Русскую революцию 1917 г. наряду с Первой мировой войной Бердяев рассматривал как рубежное событие, открывавшее «новую историческую эру», отличительной чертой которой являлось формирование социального строя, противоположного, по его мнению, исчерпавшей себя капиталистической системе, базированной на принципах индивидуализма, частной собственности, конкуренции. Констатируя системный кризис европейской цивилизации, выразившийся в двух мировых войнах, революции 1917 г. в России, других масштабных конфликтах XX в., Бердяев был далек от мысли рассматривать его как некий исторический тупик. Напротив, по его убеждению, христианское человечество, следуя евангельскому Откровению, этому центральному факту истории, призвано было искать пути преодоления кризиса, перехода на качественно иной уровень развития. Эту глубоко религиозную исходную установку мыслителя очень точно выразил его современник: «Кризис был для него не явлением вырождения, а кризисом роста» [14. С. 141]. В свете поисков путей преодоления кризиса он, независимо от политической конъюнктуры, положительно оценивал «смелый опыт» русского народа по построению социалистического общества. Самую возможность социалистического строительства, начатого Россией, он связывал с ее «антибуржуазным и антикапиталистическим характером», сформировавшимся исторически, с особенностями российского менталитета [15]. Выражая свое отношение к самой сути советского строительства, он отмечал: «Вопрос тут не в эксцессах, которые, конечно, подлежат нравственному осуждению, а в самом социальном перевороте, который хочет уничтожить эксплуатацию человека человеком» [13]. Не сомневаясь в принадлежности христианскому периоду истории «опыта русского коммунизма», который «ставит перед христианством новые задачи» [16. С. 194], Бердяев акцентировал внимание на положительных сторонах пореволюционного строительства, значимых в режиме «долгого времени», в перспективе формирования в мировом масштабе «нового общества», религиозного в своей основе.

Необходимость формирования такого общества являлась для него очевидной и в связи с основными тенденциями развития индустриального общества с его массовым производством, активизацией широких народных масс и массовой культурой. «Современный мир требует большей социальной справедливости, отмечал он в своем докладе на международной встрече в Женеве в 1947 г., он идет к социальной организации общества, употребляя эти слова в широком смысле. Этого требует самый процесс индустриального развития... В нынешней своей стадии индустриальный капитализм перестал быть либеральным и индивидуальным. Он принял коллективные формы. Старый мир был несправедлив, и это одна из причин его гибели. В стремлении к большей социальной справедливости правда современного движения общества» [17. Л. 16]. В соответствии со своим пониманием «миссии русского народа в мире» [18. Л. 8; 19. С. 275] он отводил лидирующую роль России в формировании нового общества, основу которого должно было составлять признание высшей ценности человеческой личности. В этой части размышлений Бердяева отчетливо просматривается его стремление учесть сложную диалектику глобального и национального в историческом процессе.

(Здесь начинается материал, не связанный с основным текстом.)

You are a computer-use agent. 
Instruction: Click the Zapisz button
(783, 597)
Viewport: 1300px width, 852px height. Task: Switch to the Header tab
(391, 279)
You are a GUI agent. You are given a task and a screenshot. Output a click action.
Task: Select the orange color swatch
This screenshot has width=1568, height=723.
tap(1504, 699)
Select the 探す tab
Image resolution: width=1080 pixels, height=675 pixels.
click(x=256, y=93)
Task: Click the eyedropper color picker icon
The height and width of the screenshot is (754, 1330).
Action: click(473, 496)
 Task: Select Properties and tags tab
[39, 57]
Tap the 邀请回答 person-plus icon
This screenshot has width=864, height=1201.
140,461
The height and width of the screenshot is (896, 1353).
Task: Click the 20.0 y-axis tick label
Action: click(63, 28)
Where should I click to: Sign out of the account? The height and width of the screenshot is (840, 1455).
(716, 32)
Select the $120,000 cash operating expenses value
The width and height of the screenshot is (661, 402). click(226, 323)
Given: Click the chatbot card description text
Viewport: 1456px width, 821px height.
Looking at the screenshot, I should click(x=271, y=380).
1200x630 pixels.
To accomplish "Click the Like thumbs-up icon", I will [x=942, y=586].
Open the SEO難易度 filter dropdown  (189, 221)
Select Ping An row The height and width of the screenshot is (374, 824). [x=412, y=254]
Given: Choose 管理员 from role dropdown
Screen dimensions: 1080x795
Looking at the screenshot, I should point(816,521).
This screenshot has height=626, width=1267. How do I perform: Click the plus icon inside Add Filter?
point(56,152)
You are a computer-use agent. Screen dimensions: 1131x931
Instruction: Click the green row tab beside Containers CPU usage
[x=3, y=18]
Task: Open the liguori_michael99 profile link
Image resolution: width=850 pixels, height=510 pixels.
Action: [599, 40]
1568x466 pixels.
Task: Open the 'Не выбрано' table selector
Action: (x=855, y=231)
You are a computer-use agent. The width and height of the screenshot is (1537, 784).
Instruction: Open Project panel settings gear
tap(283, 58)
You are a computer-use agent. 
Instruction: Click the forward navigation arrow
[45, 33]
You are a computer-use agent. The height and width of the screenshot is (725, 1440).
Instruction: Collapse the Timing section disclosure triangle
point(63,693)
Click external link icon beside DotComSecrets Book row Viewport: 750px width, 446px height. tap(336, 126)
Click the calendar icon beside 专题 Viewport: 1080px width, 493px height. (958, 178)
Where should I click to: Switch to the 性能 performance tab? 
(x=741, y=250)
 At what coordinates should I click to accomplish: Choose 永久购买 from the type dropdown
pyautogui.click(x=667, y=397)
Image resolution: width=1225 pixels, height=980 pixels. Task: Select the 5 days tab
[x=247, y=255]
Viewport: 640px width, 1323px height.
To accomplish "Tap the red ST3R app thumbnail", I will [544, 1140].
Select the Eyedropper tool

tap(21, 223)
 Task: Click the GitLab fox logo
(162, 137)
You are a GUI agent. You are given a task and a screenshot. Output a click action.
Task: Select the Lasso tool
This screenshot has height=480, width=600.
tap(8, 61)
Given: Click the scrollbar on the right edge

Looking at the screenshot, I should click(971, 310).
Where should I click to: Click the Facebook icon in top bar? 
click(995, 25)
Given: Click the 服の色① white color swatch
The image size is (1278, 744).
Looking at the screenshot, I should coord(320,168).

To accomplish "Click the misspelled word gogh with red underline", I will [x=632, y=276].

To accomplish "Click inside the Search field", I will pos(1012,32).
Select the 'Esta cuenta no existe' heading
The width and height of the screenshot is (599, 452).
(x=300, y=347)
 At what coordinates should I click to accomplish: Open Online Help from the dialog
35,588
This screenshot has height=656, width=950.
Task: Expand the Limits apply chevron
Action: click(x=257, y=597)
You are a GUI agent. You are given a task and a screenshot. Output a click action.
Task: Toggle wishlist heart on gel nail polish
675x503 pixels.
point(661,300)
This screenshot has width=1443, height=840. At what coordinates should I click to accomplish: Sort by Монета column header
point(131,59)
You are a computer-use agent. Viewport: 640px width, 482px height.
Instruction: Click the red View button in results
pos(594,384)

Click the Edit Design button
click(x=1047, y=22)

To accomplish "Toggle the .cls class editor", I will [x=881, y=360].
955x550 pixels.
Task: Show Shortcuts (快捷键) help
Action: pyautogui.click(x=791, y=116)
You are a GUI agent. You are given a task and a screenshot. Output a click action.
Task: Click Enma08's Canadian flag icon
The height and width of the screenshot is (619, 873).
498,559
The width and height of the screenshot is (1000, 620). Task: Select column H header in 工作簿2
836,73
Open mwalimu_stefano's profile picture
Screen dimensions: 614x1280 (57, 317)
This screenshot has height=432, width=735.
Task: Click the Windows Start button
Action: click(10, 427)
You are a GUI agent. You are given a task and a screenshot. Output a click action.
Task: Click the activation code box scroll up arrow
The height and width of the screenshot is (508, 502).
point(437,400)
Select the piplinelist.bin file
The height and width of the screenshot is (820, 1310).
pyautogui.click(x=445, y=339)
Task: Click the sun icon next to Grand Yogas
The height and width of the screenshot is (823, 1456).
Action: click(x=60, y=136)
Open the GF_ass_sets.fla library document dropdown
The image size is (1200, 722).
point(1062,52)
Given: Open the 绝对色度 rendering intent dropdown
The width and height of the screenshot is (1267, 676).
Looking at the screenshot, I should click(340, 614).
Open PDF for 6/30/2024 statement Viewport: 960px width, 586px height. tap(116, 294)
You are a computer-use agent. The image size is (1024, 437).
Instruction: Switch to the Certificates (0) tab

Констатируя неизбежность перехода к новому этапу исторического развития, высоко оценивая начатый русским народом «необычайно смелый опыт» построения более справедливого социального строя [19], Бердяев в то же время критически воспринимал многие стороны советского политического режима с характерными для него насильственными методами воздействия на общество и репрессированием свободы. Предельно полно он выразил свое отношение к нему в одном из писем в 1946 г.: «Отношение к советской власти не может не быть двойственным. Она делает много дурного, и непосредственно у меня к ней нет никакой симпатии. Но она является единственной исторической властью, принужденной защищать Россию перед лицом мира» [20. С. 263]. По его убеждению, систематическое ущемление и подавление свободы в стране являлось основным препятствием для раскрытия положительного потенциала советской системы, определяло многие ее негативные стороны, способствовало формированию «тяжелой моральной атмосферы» в стране. Касаясь этой сложной проблемы, он писал в июле 1945 г.: «Если Сов. Россия (так в тексте. Л.Г.) хочет создать новую жизнь, а я хочу верить, что она хочет, то она должна поставить во главу угла достоинство и ценность человеческой личности, чего мы нигде не видим...» [21. Л. 15]. Не случайно свою последнюю книгу «Царство духа и царство Кесаря» Бердяев написал, как отмечает Степун, протестуя против ущемлений свободы в Советской России [2. С. 124]. В этой связи показательно внимание мыслителя к специфике советской морали, многое объясняющей в пространстве коммуникации Советской России. Ее ядро составлял моральный релятивизм, связанный с коммунистической идеологией, способствовавший грубым нарушениям естественных прав и свобод человека в стране. Моральный релятивизм, отрицающий универсальную мораль, полагал Бердяев, лежал также в основе внешней политики советского государства, что особенно отчетливо проявилось накануне Второй мировой войны. «Отрицание универсальной морали, объединяющей все человечество, писал он в 1940 г., ведет коммунизм к оправданию всех средств борьбы для достижения ими своих целей» [22. Л. 16-17]. Одновременно с тем, отмечал он, советская мораль парадоксальным образом задавала и высокие стандарты социального поведения советских граждан [15, 23].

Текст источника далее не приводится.